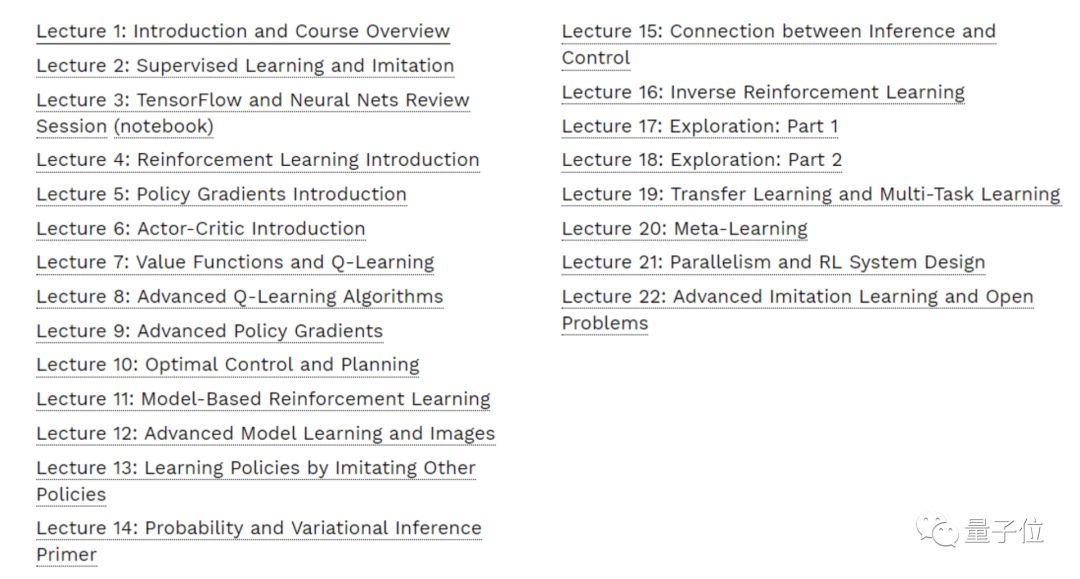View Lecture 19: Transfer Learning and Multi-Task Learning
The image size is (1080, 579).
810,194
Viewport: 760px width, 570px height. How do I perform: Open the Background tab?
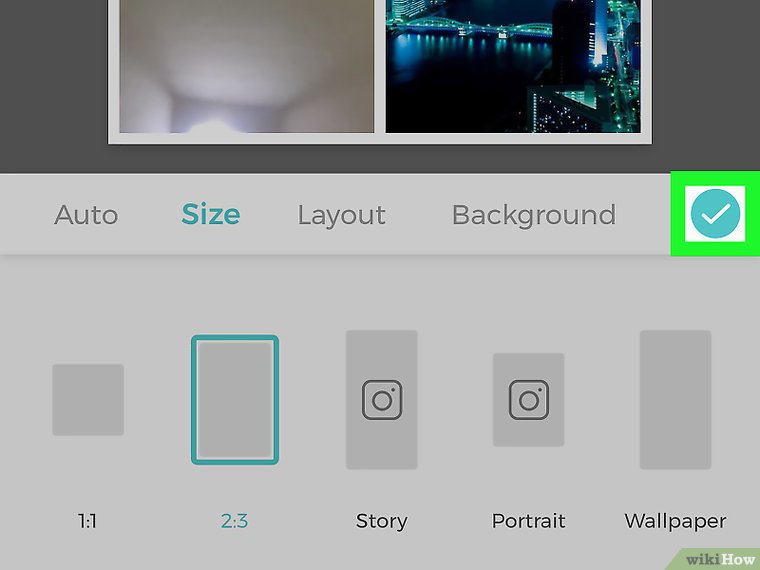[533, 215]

# [TASK ITEM]
Nothing but the lines from the one with "Viewport: 760px width, 570px" through the end of the entries above, both included, should be set down, exactly and without pictures.

# [RESULT OF THIS TASK]
Viewport: 760px width, 570px height. How do I perform: Open the Background tab?
[533, 215]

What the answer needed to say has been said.